> [Exercise prompt]
Quote the stretch of the essay below on living in fear from "At the beginning" through "do our part.", word for word.

> [Exercise text]
“You Cannot live in fear” (except that I do…Every day)

At the beginning of the lockdown it seemed most people I know were abiding by the guidelines of staying home within your germ pod to slow the spread, not overwhelm hospitals, and keep our vulernable safe. I stayed home because I could. My job shifted to remote, and we were able to contain ourselves in our germ pod and do our part.

As the world starts to open back up, I have a hard time following suit. I still very much feel how I felt in March. I want to stay home, I do not want this virus, and I am not ready to get back to “normal”. This doesn’t mean I haven’t done certain things. I have gone to stores, I have seen extended family and friends, and even attended a shower and wedding for my sister. My job is still remote (for now) and I feel most comfortable staying home. Even after a gathering or event, I want to quickly retreat back to my bubble.

My feelings have led others around me to utter those five words “you cannot live in fear”. Can I though? Truthfully that is how I have lived for years, pre-covid. I do not live in fear because of covid; covid is just another thing I fear.

> [Information provided]
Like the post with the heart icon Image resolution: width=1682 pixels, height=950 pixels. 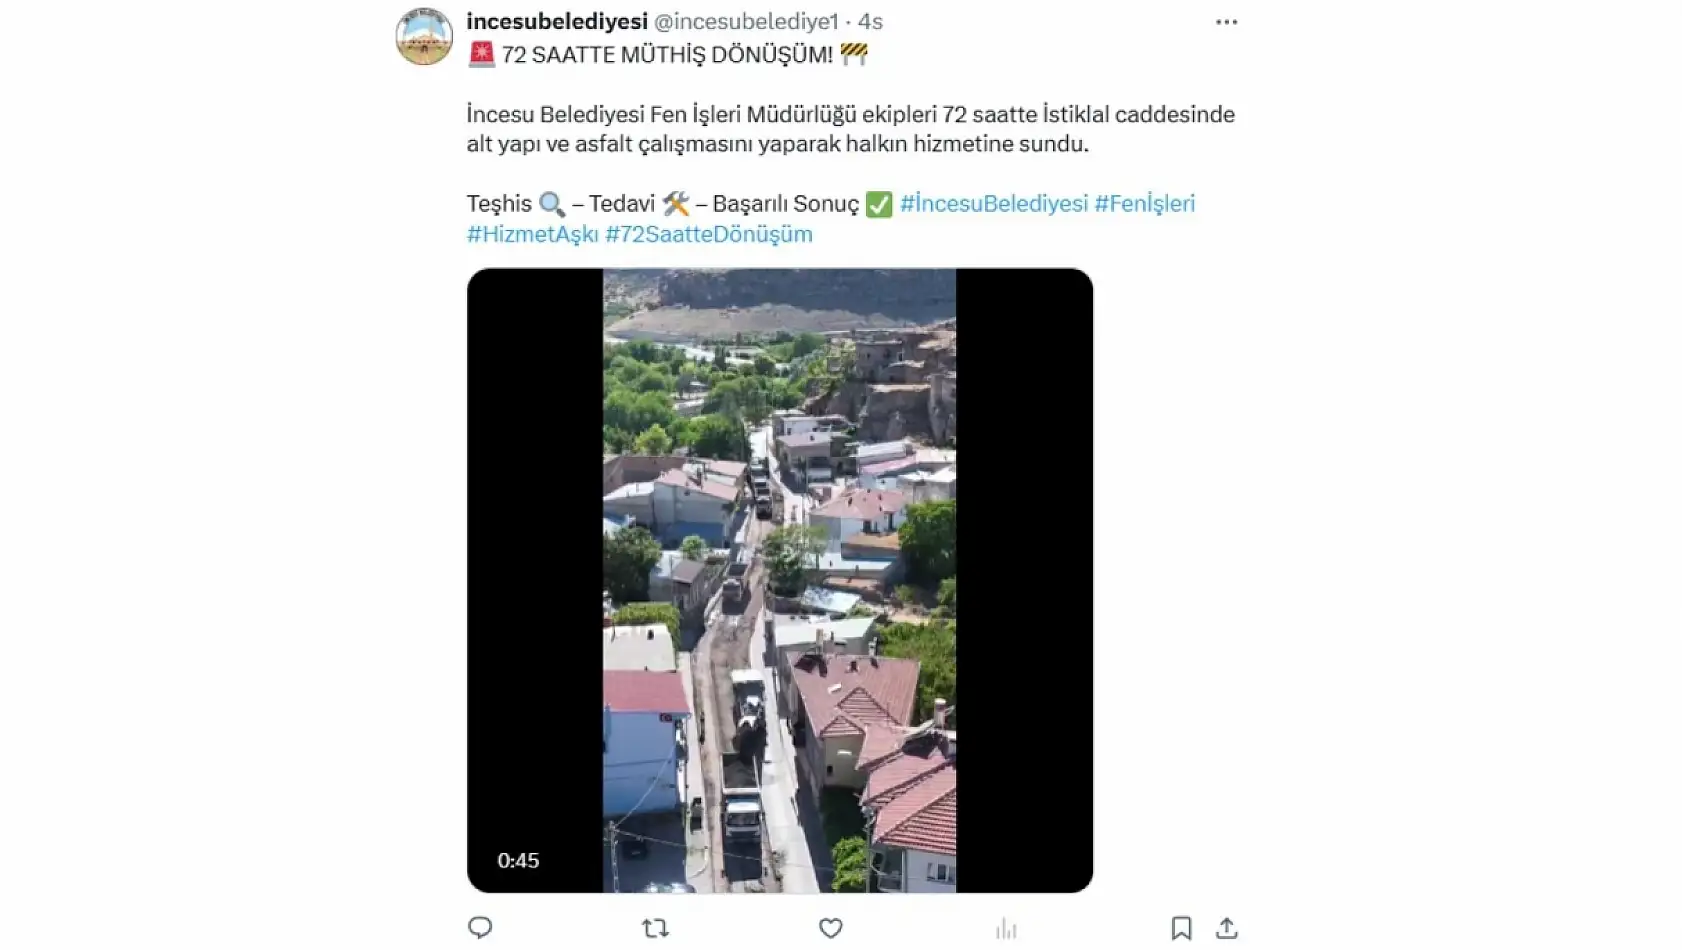click(830, 928)
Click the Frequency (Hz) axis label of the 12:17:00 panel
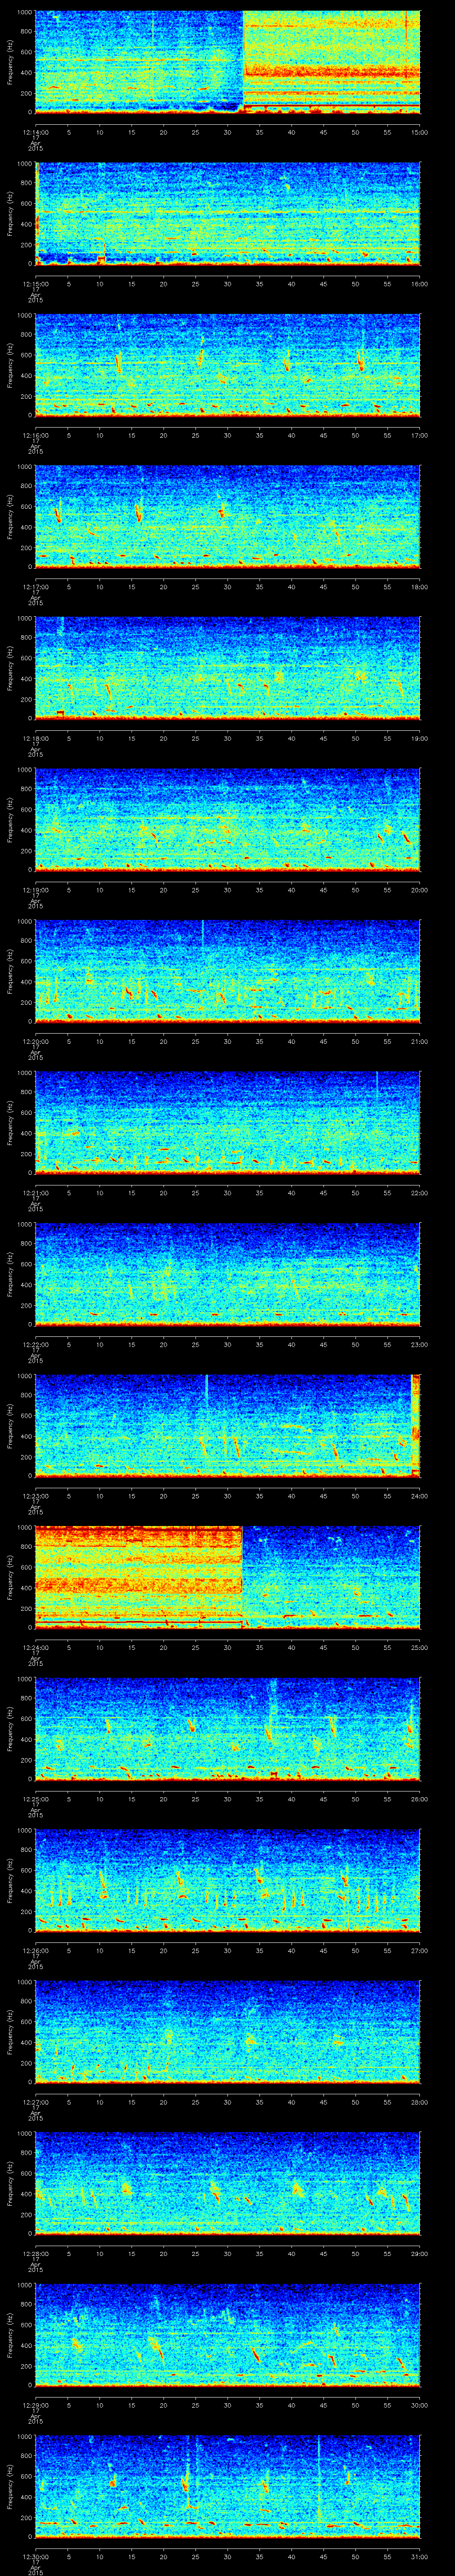455x2576 pixels. click(11, 516)
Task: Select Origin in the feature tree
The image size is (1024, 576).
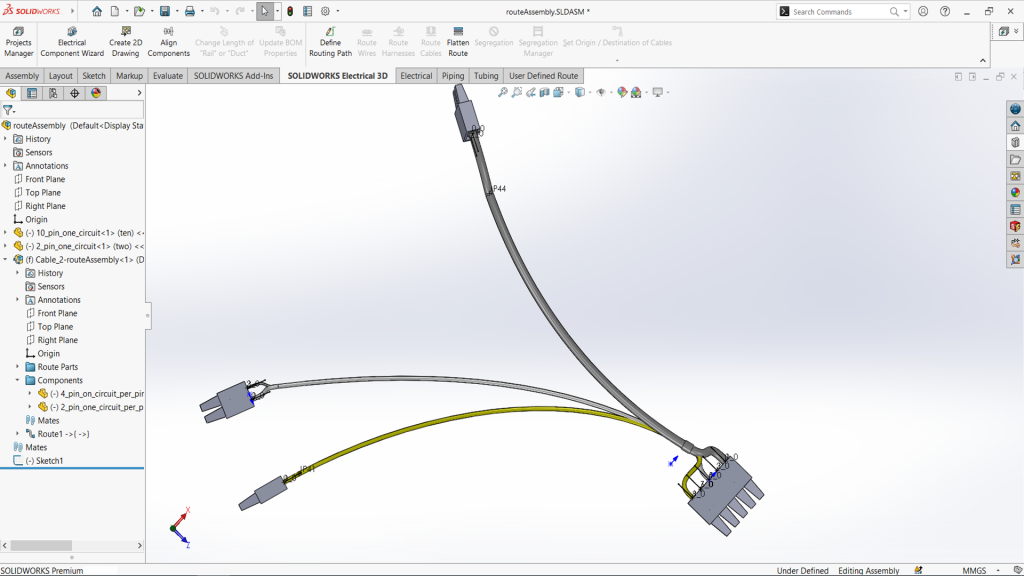Action: (34, 219)
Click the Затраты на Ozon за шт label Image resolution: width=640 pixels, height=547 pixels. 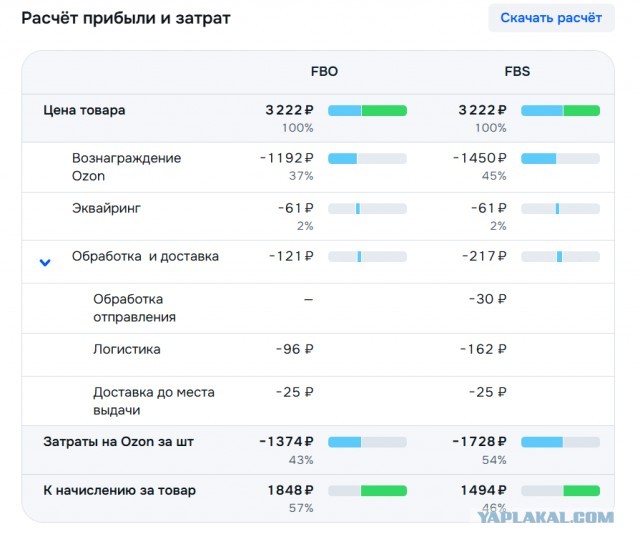click(119, 442)
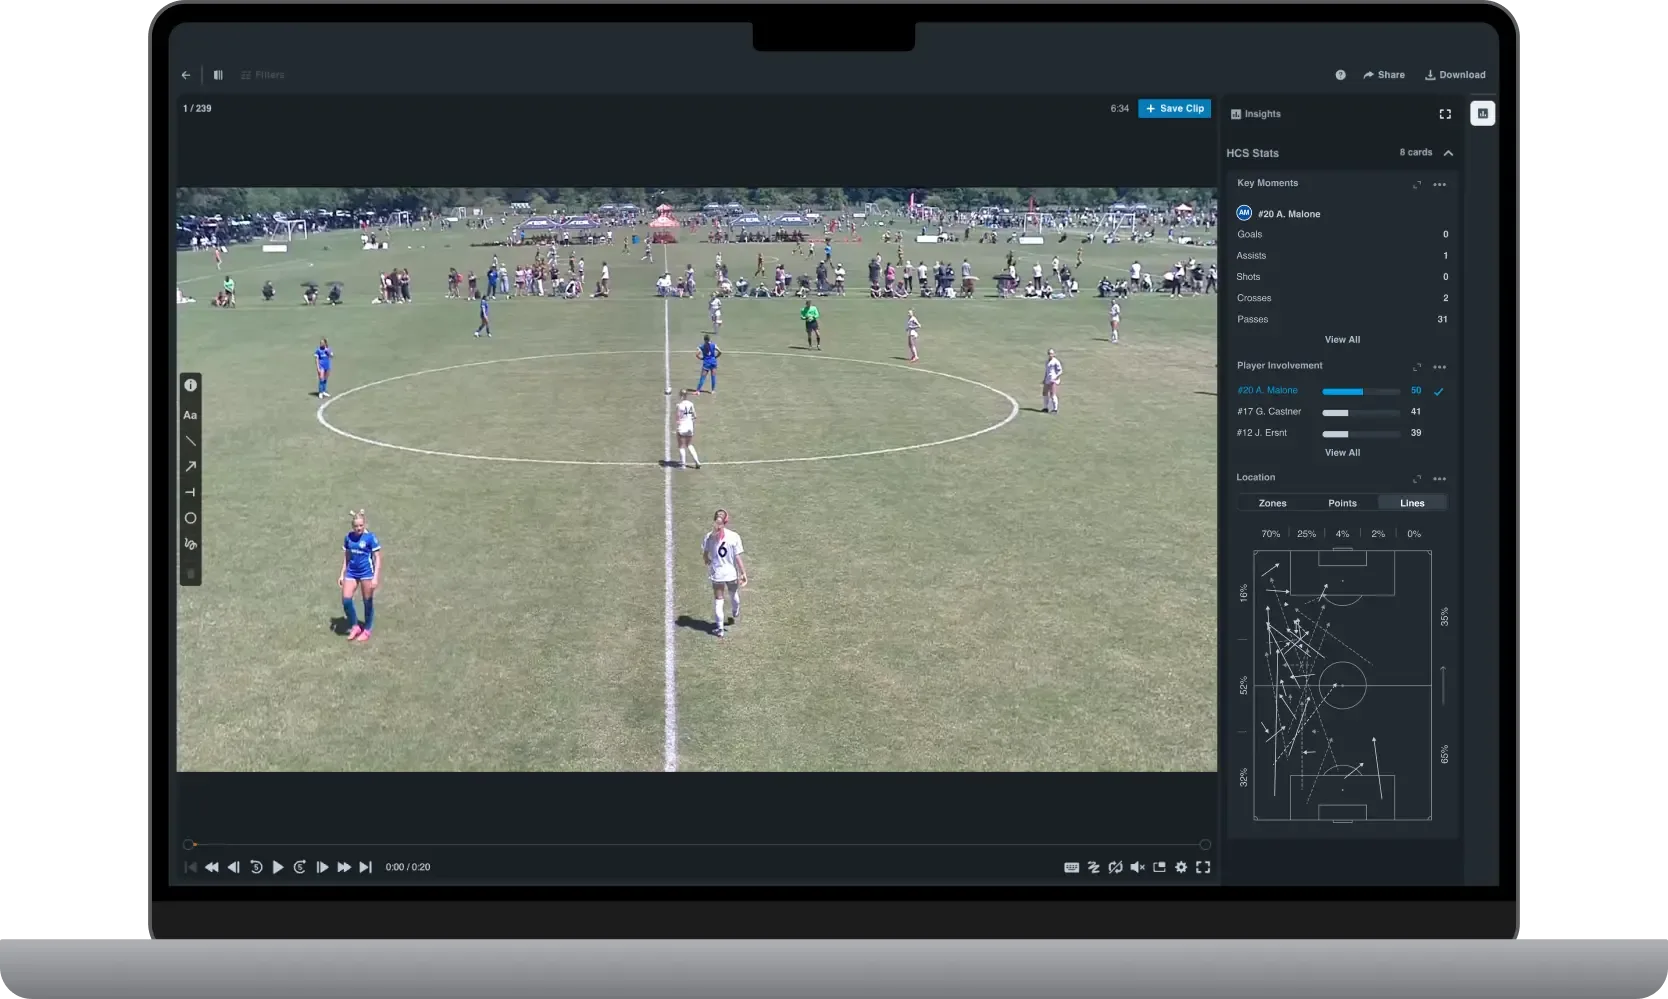Screen dimensions: 1668x999
Task: Toggle the insights panel button
Action: [x=1482, y=114]
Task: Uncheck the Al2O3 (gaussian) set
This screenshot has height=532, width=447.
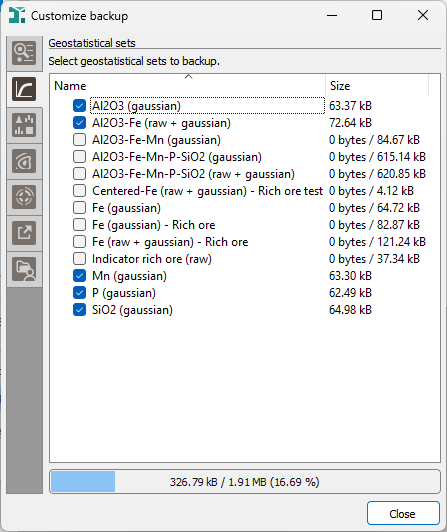Action: click(x=79, y=106)

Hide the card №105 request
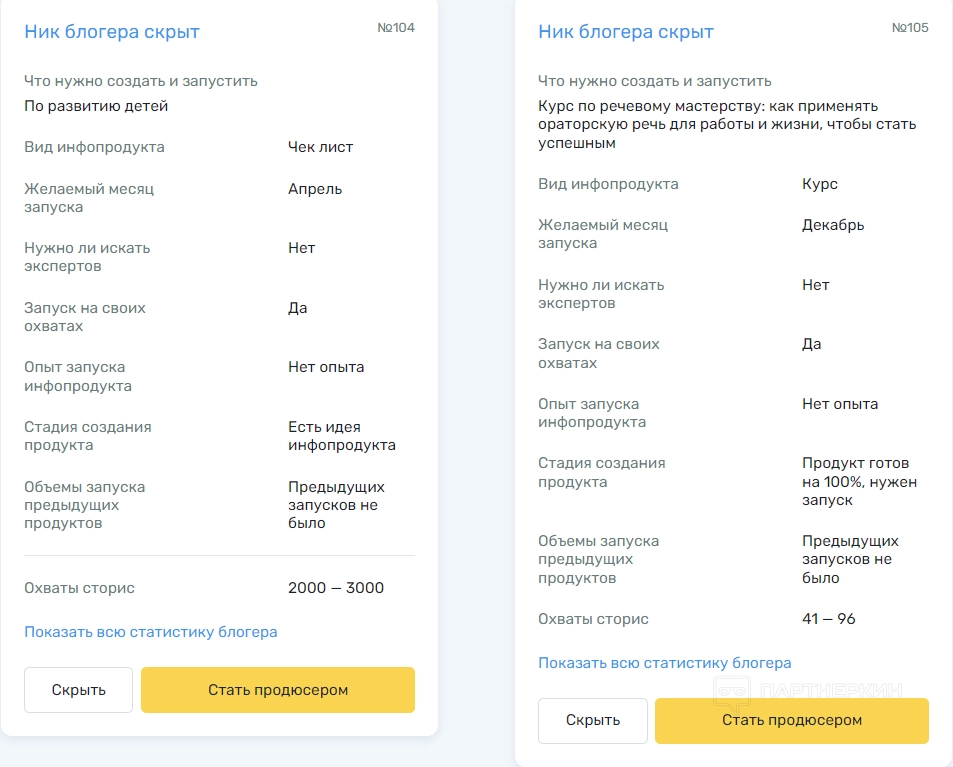(593, 720)
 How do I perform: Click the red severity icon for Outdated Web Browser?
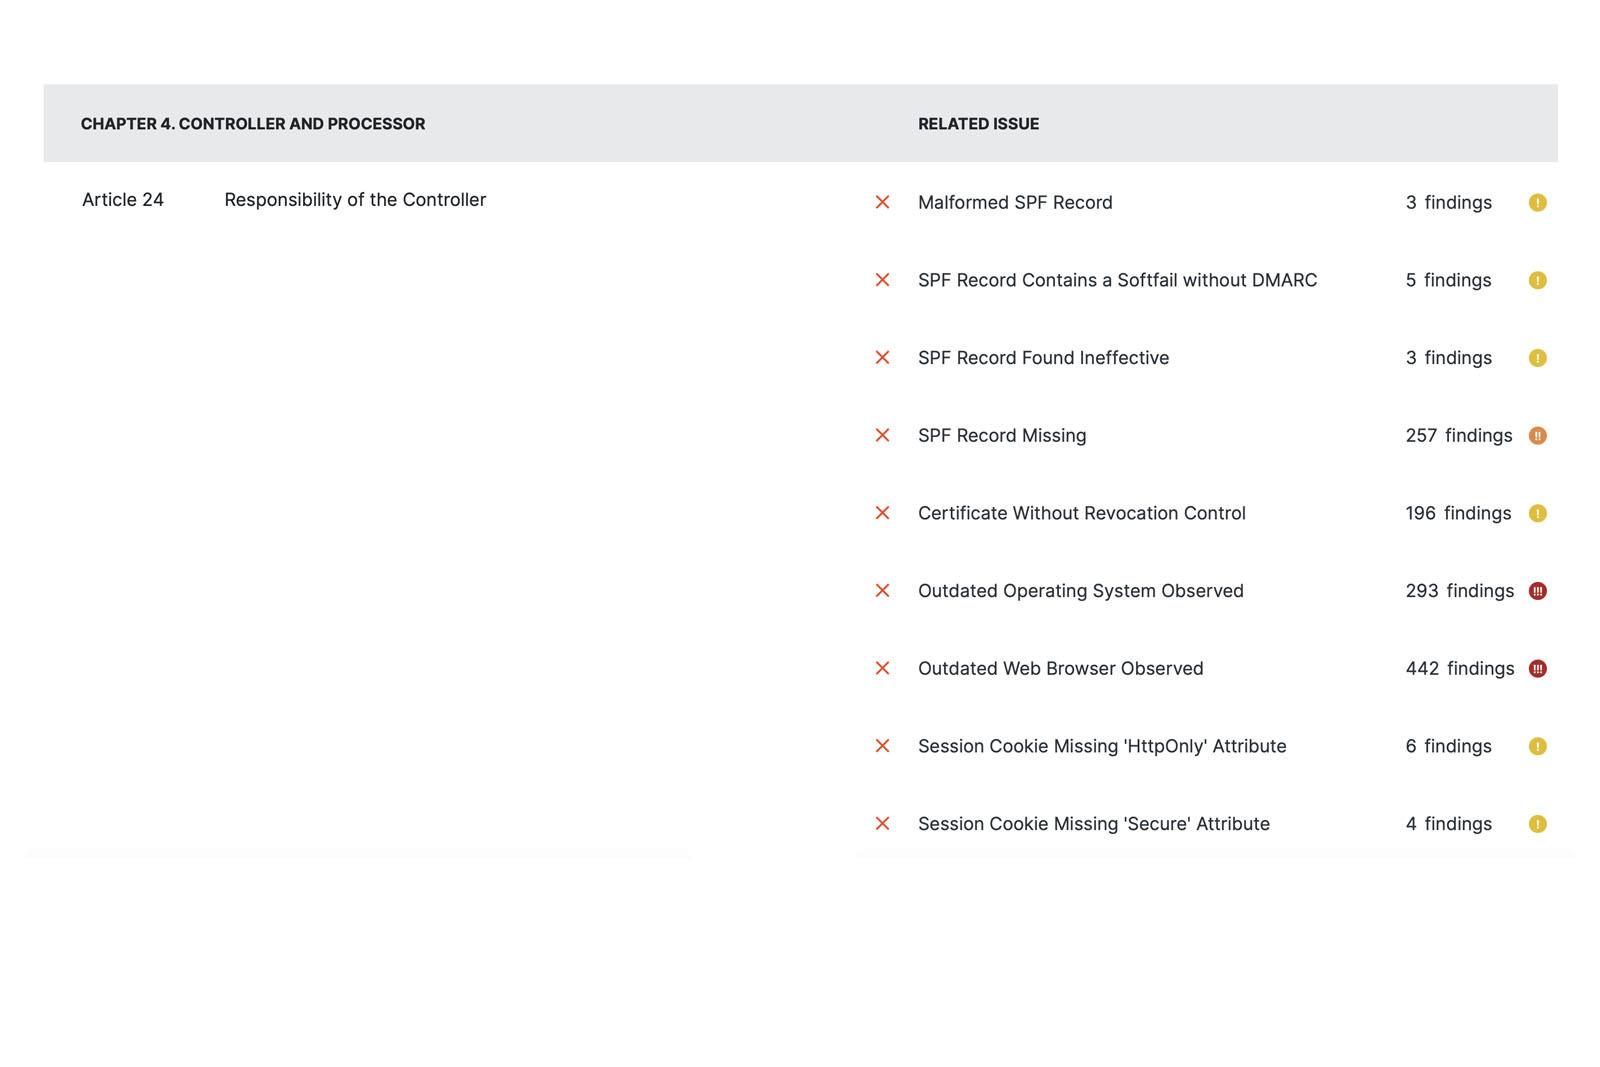[x=1538, y=668]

> [Answer area]
At the beginning of the lockdown it seemed most people I know were abiding by the guidelines of staying home within your germ pod to slow the spread, not overwhelm hospitals, and keep our vulernable safe. I stayed home because I could. My job shifted to remote, and we were able to contain ourselves in our germ pod and do our part.